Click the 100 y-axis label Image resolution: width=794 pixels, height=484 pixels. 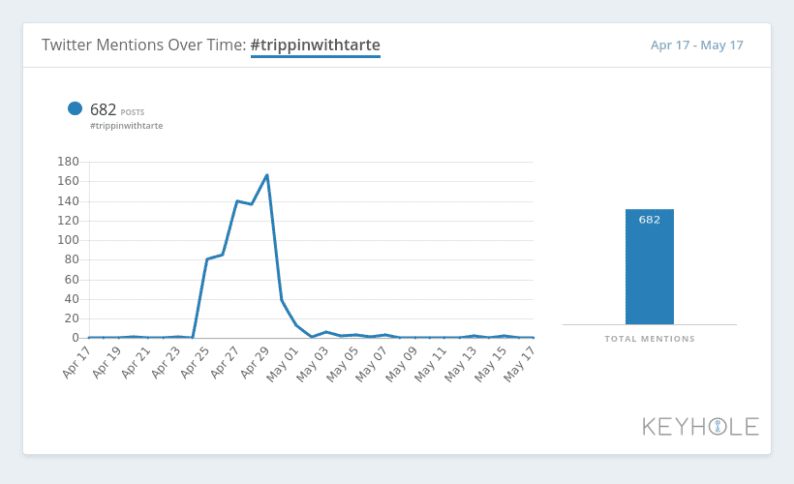(68, 240)
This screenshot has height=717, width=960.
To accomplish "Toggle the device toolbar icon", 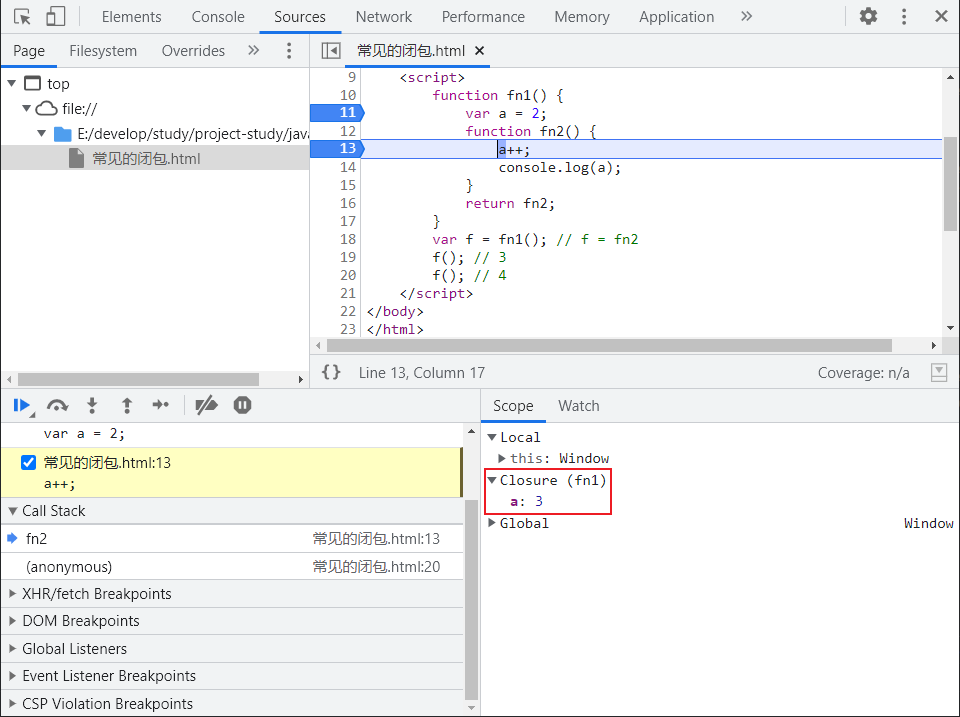I will (56, 17).
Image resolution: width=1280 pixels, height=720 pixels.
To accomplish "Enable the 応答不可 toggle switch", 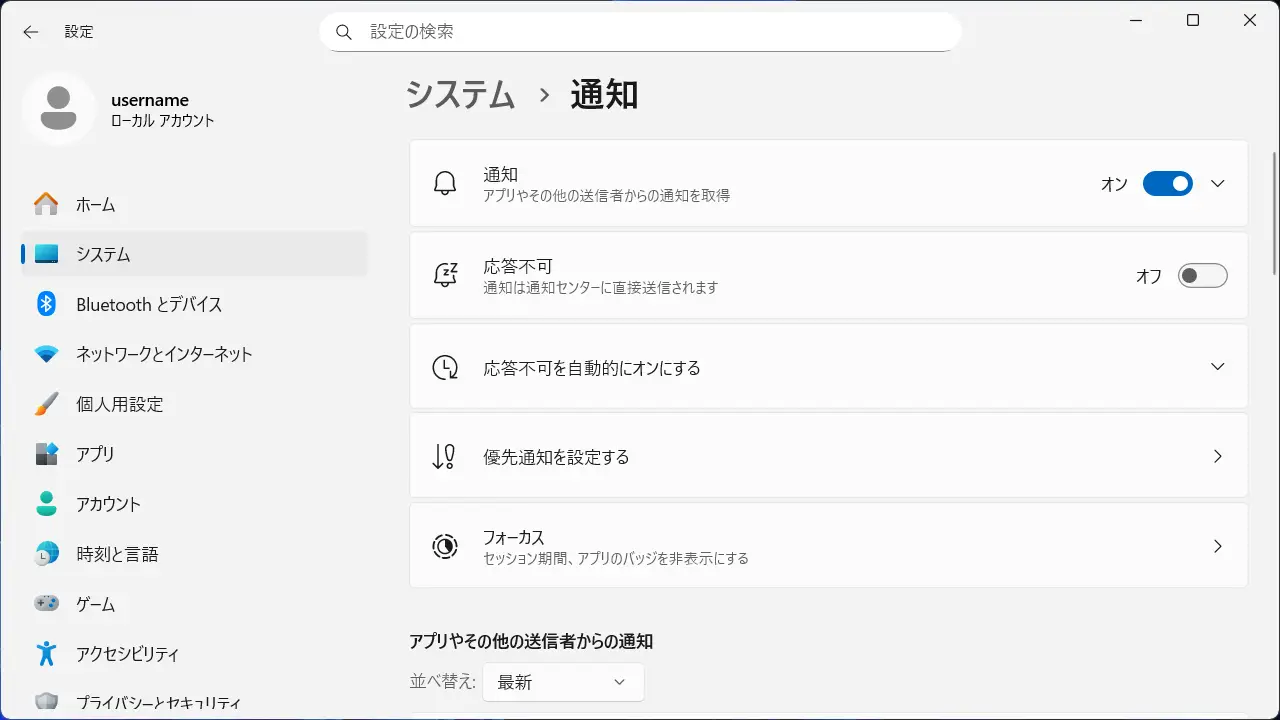I will pyautogui.click(x=1202, y=276).
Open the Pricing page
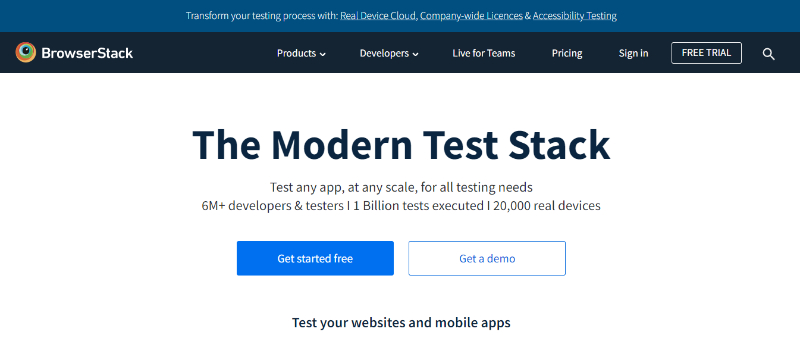 567,53
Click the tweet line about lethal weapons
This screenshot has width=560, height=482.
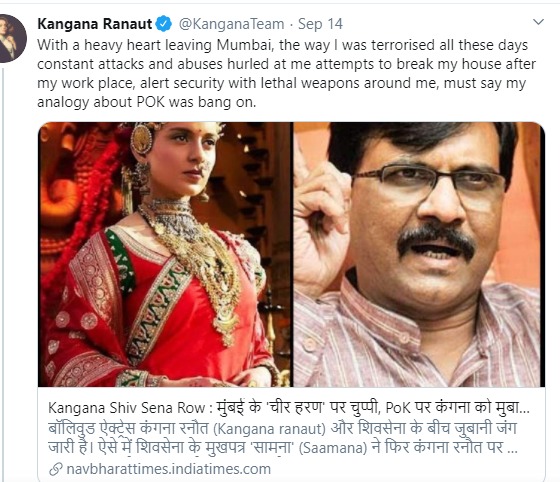pos(281,83)
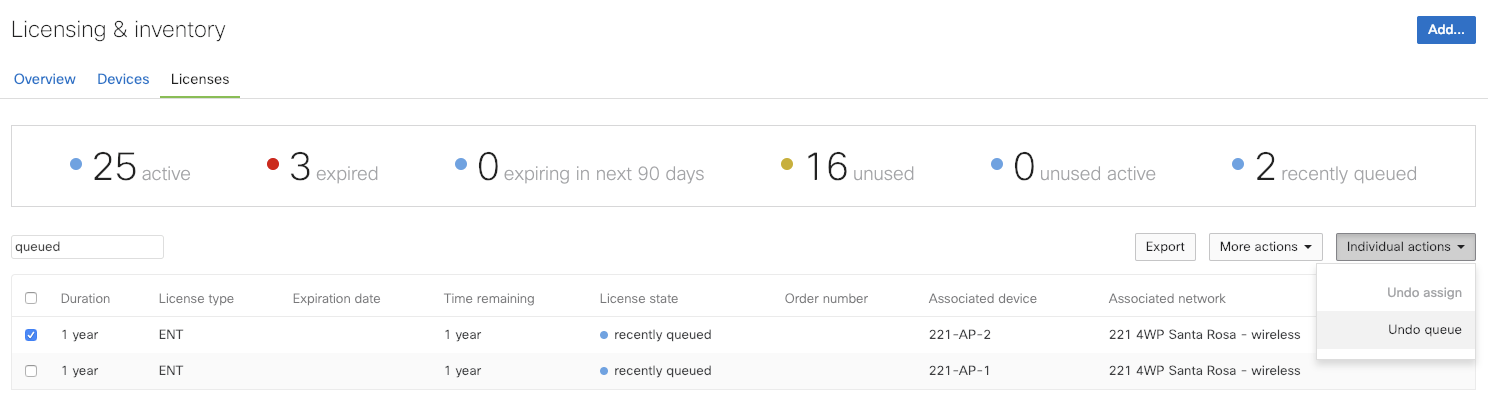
- - - -
> _Exercise_
Copy exactly, and only, the lines running from the one containing "Open the Pricing page" through the final line of the data, and omit the pictures.

> _Result of this task_
Open the Pricing page
 567,53
Click the tweet line about lethal weapons
This screenshot has width=560, height=482.
pos(281,83)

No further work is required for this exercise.